The heraldic coronet of a nobile is composed of a jewelled circlet of gold surmounted by five pearls, either on stems or set directly upon the rim. The armorial shield of a nobile is surmounted by a silver helm displayed in a ¾ side-view and surmounted by the coronet already described. A noble entitled to wear a coronet of noble status also customarily displays it above the shield in the full heraldic achievement associated with the particular title in question.

History[edit]

Following the creation and formal proclamation of the Kingdom of Italy, the existing Consulta Araldica, thenceforth denoted as the Italian Heraldic College, was updated to include an additional title of nobility, that of nobile, as the lowest rank in the hierarchy of Italian titles of nobility (but compare cavaliere ereditario, patrizio and coscritto). The terms by which the Consulta Araldica existed were, therefore, amended to include the addition of article 8 of the Royal decree dated 8 May 1870. Its great innovation lay in altering the coverage of the terms of noble patents by stipulating that the use of a title of nobility was no longer restricted to the first-born, as had previously been the case according to article 20 of the regulations governing such titles.[citation needed]
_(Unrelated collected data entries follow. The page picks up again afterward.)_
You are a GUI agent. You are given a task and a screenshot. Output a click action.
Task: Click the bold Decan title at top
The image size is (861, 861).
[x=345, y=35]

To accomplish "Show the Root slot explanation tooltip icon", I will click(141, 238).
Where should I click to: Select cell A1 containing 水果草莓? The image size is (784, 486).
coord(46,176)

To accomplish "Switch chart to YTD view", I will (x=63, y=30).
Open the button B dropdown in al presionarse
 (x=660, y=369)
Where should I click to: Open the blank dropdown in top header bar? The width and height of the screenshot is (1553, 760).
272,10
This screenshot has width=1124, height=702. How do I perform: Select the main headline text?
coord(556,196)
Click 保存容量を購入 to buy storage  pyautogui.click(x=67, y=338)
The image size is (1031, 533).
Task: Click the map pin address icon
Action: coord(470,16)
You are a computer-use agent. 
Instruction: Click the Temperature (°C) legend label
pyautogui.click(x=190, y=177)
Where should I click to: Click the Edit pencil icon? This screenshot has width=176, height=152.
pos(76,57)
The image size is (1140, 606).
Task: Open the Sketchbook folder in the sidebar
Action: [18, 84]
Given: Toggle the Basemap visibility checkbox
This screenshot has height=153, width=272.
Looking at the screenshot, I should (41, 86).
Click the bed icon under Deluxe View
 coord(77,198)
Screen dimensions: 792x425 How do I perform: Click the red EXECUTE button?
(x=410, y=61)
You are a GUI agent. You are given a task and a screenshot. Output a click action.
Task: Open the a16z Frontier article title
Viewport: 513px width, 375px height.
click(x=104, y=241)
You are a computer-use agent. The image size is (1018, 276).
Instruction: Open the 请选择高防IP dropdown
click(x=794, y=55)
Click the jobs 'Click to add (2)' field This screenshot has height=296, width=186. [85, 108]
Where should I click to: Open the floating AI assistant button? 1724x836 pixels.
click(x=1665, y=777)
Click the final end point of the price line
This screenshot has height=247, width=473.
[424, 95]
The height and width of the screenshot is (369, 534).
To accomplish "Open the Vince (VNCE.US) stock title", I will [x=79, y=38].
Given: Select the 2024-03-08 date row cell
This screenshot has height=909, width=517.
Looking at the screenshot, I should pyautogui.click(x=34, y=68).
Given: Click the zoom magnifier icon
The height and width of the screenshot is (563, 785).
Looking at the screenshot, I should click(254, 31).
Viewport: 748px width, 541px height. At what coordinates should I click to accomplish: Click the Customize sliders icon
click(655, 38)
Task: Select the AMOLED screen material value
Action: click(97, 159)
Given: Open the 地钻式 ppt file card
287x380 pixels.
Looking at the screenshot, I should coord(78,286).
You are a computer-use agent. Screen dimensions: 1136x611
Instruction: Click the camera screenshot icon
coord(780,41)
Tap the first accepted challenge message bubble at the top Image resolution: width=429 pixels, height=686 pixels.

Prior to the creation of the Kingdom of Italy, the Heraldic Court of Milan (the legal body empowered to decide on matters regarding titles of nobility) awarded and registered the term nobile as a title of nobility, until Napoleon's army overran the Austrian Habsburg-controlled Duchy of Milan in 1796. When such a title was granted, the coat of arms of the new “nobile” was entered into the Book of Coat of Arms of Maria Teresa of Austria (kept today by the State Archives of Milan - ASMi) along with a painting of the arms concerned. The records of such grants and the depiction of their corresponding arms show that, at that period, the title of nobile did not include the right to have a corresponding coronet of rank.

In practice, the rank of nobile had existed for centuries, used to denote either titled nobles (baron, count) or the younger sons (cadets) of a titled nobleman. In this connection, it should be noted that by 1800 many signori (lords of the manor) in Sicily and vassals in Piedmont were recognised as barons, whereas formerly they would have been simple nobili.

Law[edit]

The Italian Republic does not recognize titles of nobility. The Italian Constitution of 1948 abolished the Consulta Araldica, and with it any official registry of titles of nobility in use up to that time. There is, nonetheless, a private organisation, the Association of the Italian Nobility (Corpo della Nobiltà Italiana), which seeks to promote and continue the work of the former royal Italian heraldic regulatory entity, the Consulta Araldica.

References and notes[edit]

  1. ^ J. H. Pinches: "European Nobility and Heraldry", Heraldry Today 1994, p. 146

Bibliography[edit]

  • E. Genta, "Titoli nobiliari", in AA.VV., Enciclopedia del diritto, Varese 1992, vol. XLIV, pag. 674-684.
  • Regolamento della Consulta araldica, approvato con regio decreto del 8 maggio 1870.
  • Enciclopedia Storico-Nobiliare Italiana, MCMXXVIII - ANNO VII
  • Archivio di Stato di Milano
  • Burke's Peerage, Baronetage and Knightage of the UK.- 1914 ed.